The last few years have seen important debates on both the Right and Left which are shaping what is possible in social policy. Apart from celebrating charitable acts as a triumph over state paternalism, the consumerism the Tories enforced in the public sector also created political space for collective new social movements of the Left. There was a formal encouragement of user involvement in mental health services and the continued expansion of the disability movement in its various forms. Groups such as People First, Survivors Speak Out and the Disability Alliance increased, and their direct action symbolised as much a challenge to the vested interests of ‘the caring professions’ and Labourism as to Conservative governments.
The state was criticised by both ends of the political spectrum: Conservatives seeking fiscal savings and diverse Leftist projects tired of state paternalism created the citizenship debate of the late 1980s. At that time, demands from the libertarian Right for a minimalist state were tempered by the realpolitik of government. Thatcher had to concede the contradiction that capitalism could neither live with the welfare state nor without it.1 She had to make do instead with stimulating a ‘mixed economy of welfare’.
For disabled people, reforms in health and welfare created contradictory structures. For example, the purchaser-provider split, managerial-ism and privatisation were three key, and quite contradictory, policy trends. The first could only create quasi-markets not genuine markets. The NHS and social services did not become a market of goods that individual consumers could pick and choose, instead health authorities made proxy decisions on behalf of local populations. The second, managerialism, was a bureaucratic measure, whereas privatisation was anti-bureaucratic. Far from the state being ‘rolled back’, there was more and more centralisation of power. The traditional counterbalancing power of local authorities was stripped and their elected officers and employees were regulated. The most relevant example of this was endorsement of the 1988 Griffiths Report on community care, which framed much of the 1990 legislation. It gave local authorities a ‘poisoned chalice’ of responsibility without adequate resources. Also the government of the time sought to create contradictory ‘enabling authorities’ (‘enabling’ individuals, community development and market development).2 Within this scheme the notion of ‘empowerment’ was co-opted by Right and Left.

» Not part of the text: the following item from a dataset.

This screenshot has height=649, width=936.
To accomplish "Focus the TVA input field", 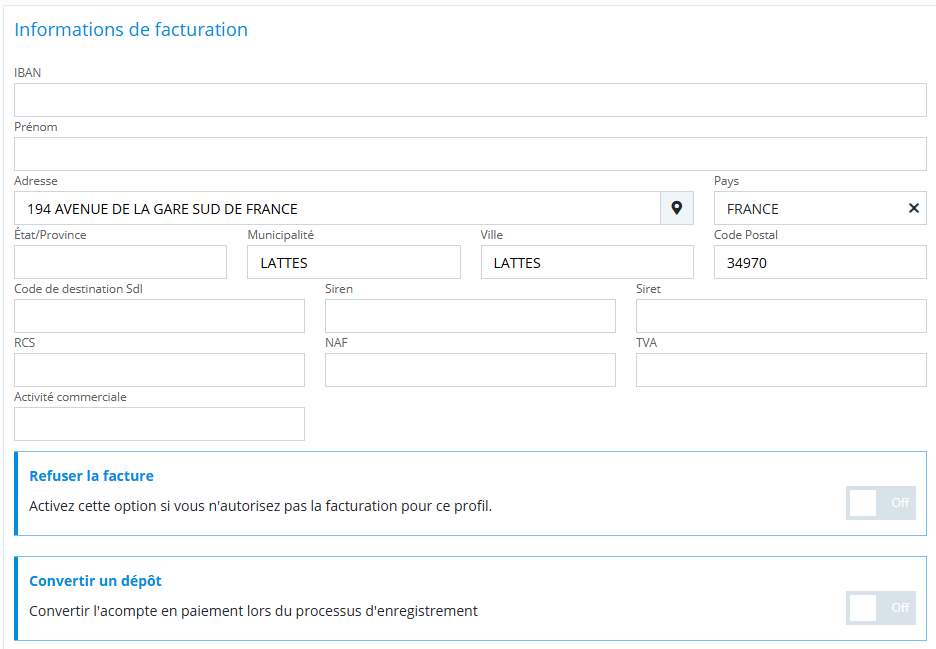I will (x=781, y=370).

Research into users’ views of health services in the early 1990s revealed that people with mental health problems and physically disabled people had a different agenda from that of either service commissioners or clinical professionals.3 4 The following contrasts can be made from this research:
Disabled people sought direct users power but commissioners sought proxy power;
Disabled people emphasised the complexities of their experience and their identity as (attempted) citizens. Commissioners wanted to consider service users’ views as ‘customer feedback’ — one of many inputs to purchasing decisions which ‘took on board’ a variety of ‘stakeholder’ opinions;
Disabled people sought social rights but commissioners sought to achieve cost-effective services;
Disabled people emphasised citizenship but commissioners emphasised ‘health gain’;
Disabled people emphasised collective participation but commissioners emphasised ‘individual needs assessment’;
Disabled people demanded more resources which they directly controlled while commissioners were obliged to contain and minimise costs.
The picture is not much different now than it was, say, five years ago. If the Labour government has no substantial ideological vision to replace the Conservative guiding principles of charity, marketisation, managerialism and privatisation in health and social services, then the policies will continue to affect service users by default. In its own interests, New Labour needs to recognise the enduring political force of new social movements. If the government both cuts material support for disabled people and fails to ally itself with the disability movement, quality of life for disabled people will deteriorate rather than improve during Labour’s administration.
References
1 Offe C. The Contradictions of the Welfare State. London: Hutchinson, 1984.
2 Wistow G, Knapp MRJ, Hardy B and Allen C. From providing to enabling: local authorities and the mixed economy of social care. Public Administration 1992;70:25-45.
3 Rogers A, Pilgrim D and Lacey R. Experiencing Psychiatry: Users’ Views of Services. London: Macmillan, 1993.
4 Pilgrim D, Todhunter C and Pearson M. Accounting for disability: customer feedback or citizen complaints? Disability and Society 1997;12:3-15.